C’est là que le livre continue à nous parler. Chaque époque a ses règles de la bonne photographie. Hier, elles pouvaient être liées à la netteté, au tirage, à la composition, à la maîtrise technique. Aujourd’hui, elles sont aussi liées à la visibilité, à la performance sociale, à la compatibilité avec les plateformes, à la capacité d’une image à fonctionner instantanément.
Dire adieu à la photographie, aujourd’hui, ce ne serait peut-être pas abandonner l’appareil. Ce serait dire adieu à l’idée que la valeur d’une image dépend de sa capacité à plaire vite.
Ne plus demander à une photographie d’être belle
Je ne crois pas qu’il faille opposer brutalement le beau et le vrai. Ce serait trop simple. Une image peut être belle et juste. Une image peut être dure et superficielle. Une image peut être techniquement pauvre et profondément vide. Rien n’est automatique.
Mais je crois qu’il faut déplacer la question.
Au lieu de demander d’abord à une photographie si elle est belle, on peut lui demander autre chose. Est-ce qu’elle tient ? Est-ce qu’elle résiste ? Est-ce qu’elle ouvre quelque chose ? Est-ce qu’elle porte une tension ? Est-ce qu’elle garde une part d’opacité ? Est-ce qu’elle continue à agir après le premier regard ? Est-ce qu’elle transporte une expérience ? Est-ce qu’elle existe autrement que comme une image validable ?
Le beau n’est pas l’ennemi. L’ennemi, c’est l’obligation du beau.
Cette obligation appauvrit la photographie parce qu’elle réduit le champ des possibles. Elle fait croire qu’une image doit séduire avant d’exister. Elle pousse à corriger ce qui pourrait pourtant devenir vivant. Elle transforme l’accident en défaut, la rugosité en problème, l’ambiguïté en faiblesse.
Farewell Photography m’aide à penser l’inverse. Il me rappelle qu’une image peut être excessive, pauvre, instable, presque illisible, et pourtant nécessaire. Il me rappelle qu’un livre photo peut ne pas chercher à plaire, mais à déplacer notre compréhension du médium. Il me rappelle que la photographie n’est pas seulement une affaire d’images réussies, mais aussi d’images qui mettent en crise notre idée même de la réussite.

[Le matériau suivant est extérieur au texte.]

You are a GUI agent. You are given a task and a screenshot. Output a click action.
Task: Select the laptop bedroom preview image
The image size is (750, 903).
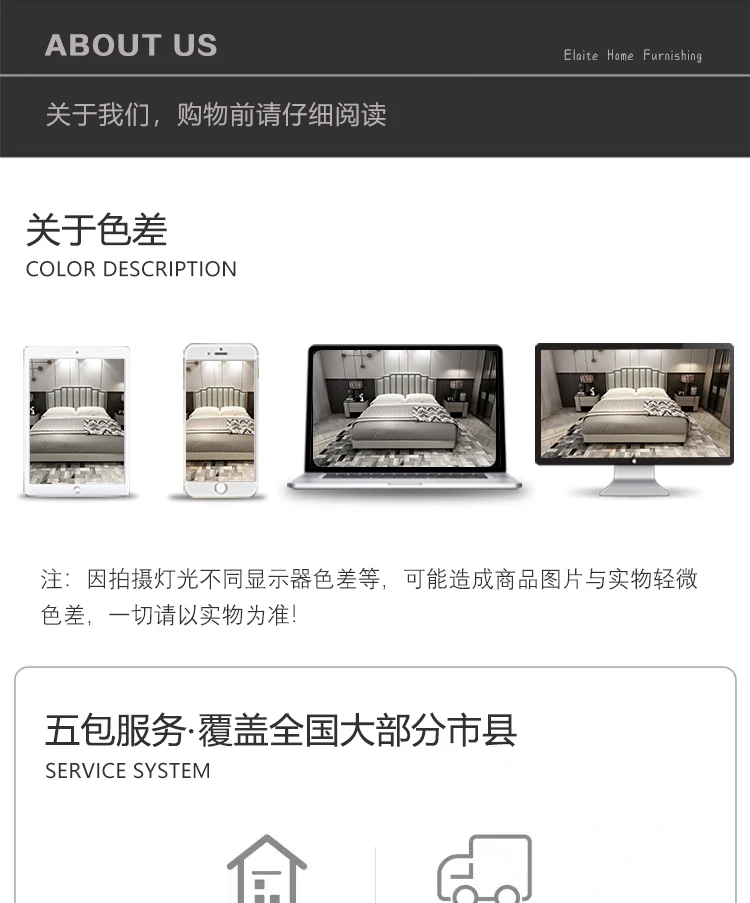[405, 418]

Conclusion : ce qui reste après la belle image
Je ne veux plus demander à une photographie si elle est belle. Ou plutôt, je ne veux plus commencer par là.
La beauté peut venir. Elle peut apparaître malgré tout. Elle peut surgir dans une image floue, dans un noir trop dense, dans un cadrage brutal, dans un fragment presque illisible. Mais elle n’est plus le but. Elle n’est plus la condition d’existence de l’image.
Ce que Farewell Photography de Daido Moriyama m’a appris, c’est que la photographie peut survivre à la perte de ses certitudes. Elle peut survivre à la perte de la netteté, de la composition parfaite, de la lisibilité immédiate, de la belle surface. Elle peut même trouver là une force nouvelle.
Dans un monde saturé d’images rapides, belles, optimisées, générées ou partagées pour retenir quelques secondes d’attention, cette leçon devient essentielle. La photographie n’a pas besoin de se réduire à ce qui fonctionne. Elle n’a pas besoin de se plier entièrement au goût dominant, aux métriques sociales, aux attentes du flux, à la beauté produite comme une marchandise visuelle.
Elle peut encore être une expérience. Un trouble. Une marche. Une fatigue. Un ratage qui ouvre quelque chose. Une image qui ne sait pas immédiatement pourquoi elle existe, mais qui continue pourtant à exister dans le regard.
C’est peut-être cela, finalement, que Farewell Photography nous laisse : non pas un adieu définitif à la photographie, mais un adieu à l’idée trop étroite que nous nous faisions d’elle.
Et parfois, il faut dire adieu à la belle photographie pour commencer à voir ce qu’une image peut vraiment devenir.